Supreme Court Neil Gorsuch: Who is Trump's nominee?
- Published
President Trump's Supreme Court pick, Judge Neil Gorsuch, is the youngest such nominee in a quarter of a century.
The 49-year-old Colorado native, whose legal pedigree includes Harvard and Oxford, would succeed the late Justice Antonin Scalia if confirmed.
He is favoured by many conservatives who consider him to espouse a similarly strict interpretation of law as Scalia.
Judge Gorsuch was first nominated to the 10th US Circuit Court of Appeals by former President George W Bush in 2006.
Inexhaustible Churchill quotes
Judge Gorsuch began his law career clerking for Supreme Court Justices Byron White and Anthony Kennedy, the latter of whom he could now serve alongside.
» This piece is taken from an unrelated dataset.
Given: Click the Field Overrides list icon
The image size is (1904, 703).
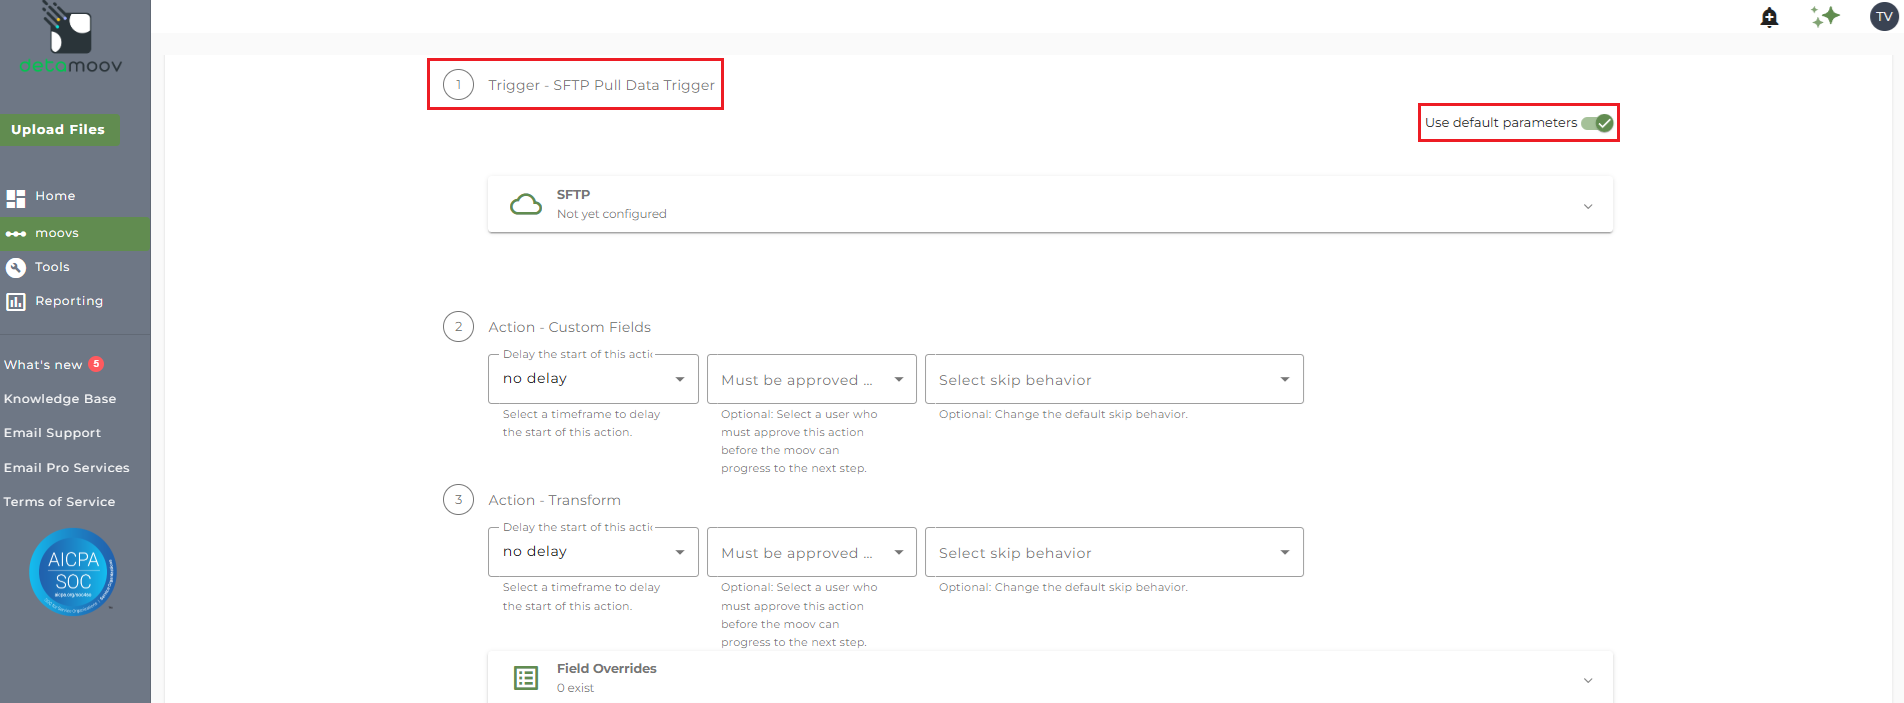Looking at the screenshot, I should [x=526, y=678].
He worked in a private law practice in Washington for a decade and served as the principal deputy assistant associate attorney general at the Justice Department under the Bush administration.
Judge Gorsuch graduated from Columbia University and Harvard Law School, where former President Barack Obama was a classmate, and earned a doctorate in legal philosophy at Oxford University.
Perhaps it was during his time in England that he accumulated what his former law partner, Mark Hansen, has said was "an inexhaustible store" of Winston Churchill quotes.
Judge Gorsuch - who reportedly likes to fly-fish and hunt - lives in Boulder with his wife Louise and two daughters, where he is also an adjunct law professor at the University of Colorado.
If confirmed by the Senate, he would become the only Protestant on the current bench. The other justices are Jewish and Catholic.
His family is well-connected in Republican establishment politics.
His mother, Anne Gorsuch Burford, was the first female director of the Environmental Protection Agency during the Reagan administration.
A writer's flair
He is known for his clear and concise writing style, navigating the most complex legal issues as deftly as the double-black diamond slopes on which he is reputedly an expert skier in the snow-capped mountain state he calls home.
Judge Gorsuch's published writings reveal his conservative leanings.
He argued against euthanasia in his 2006 book The Future of Assisted Suicide and Euthanasia.
"All human beings are intrinsically valuable and the intentional taking of human life by private persons is always wrong," he wrote.
In a 2005 article in the National Review, Judge Gorsuch argued that "American liberals have become addicted to the courtroom".
He said they keep "relying on judges and lawyers rather than elected leaders and the ballot box, as the primary means of effecting their social agenda".
Solidly conservative rulings
Judge Gorsuch has never ruled on abortion, and he is not expected to call into question high-profile rulings on that issue or gay marriage.
His conservative outlook cements Mr Trump's campaign promise to nominate a judge "in the mould" of Justice Scalia, restoring the nine-seat high court's 5-4 conservative majority.
Much like the late Scalia, the Ivy-League educated judge is known to support textualism, or the interpretation of law according to its plain text.
He also maintains a strict interpretation of the US Constitution, or how it was originally understood by the Founding Fathers.
While sitting on the bench of the 10th Circuit, Judge Gorsuch sided with groups that successfully challenged the Obama administration's requirements for employers to provide health insurance that includes contraception in the Hobby Lobby Stores v Sebelius case.
Judge Gorsuch has also expressed concern about "executive overreach", a criticism that was often directed at the Obama administration's use of presidential orders to overcome congressional gridlock.
He has sharply questioned a landmark Supreme Court ruling determining that courts should defer to government agencies when it comes to interpretations of ambiguous federal laws.
Conservatives blame the 1984 decision involving the Chevron oil company for handing too much power to the regulatory state.
In an August 2016 concurring opinion, Judge Gorsuch wrote that "executive bureaucracies [were being allowed] to swallow huge amounts of core judicial and legislative power and concentrate federal power in a way that seems more than a little difficult to square with the Constitution of the framers' design".
In a 2013 case, he upheld a lower court's ruling that a police officer was protected under qualified-immunity law after he used a stun gun on a 22-year-old student, who died from the incident.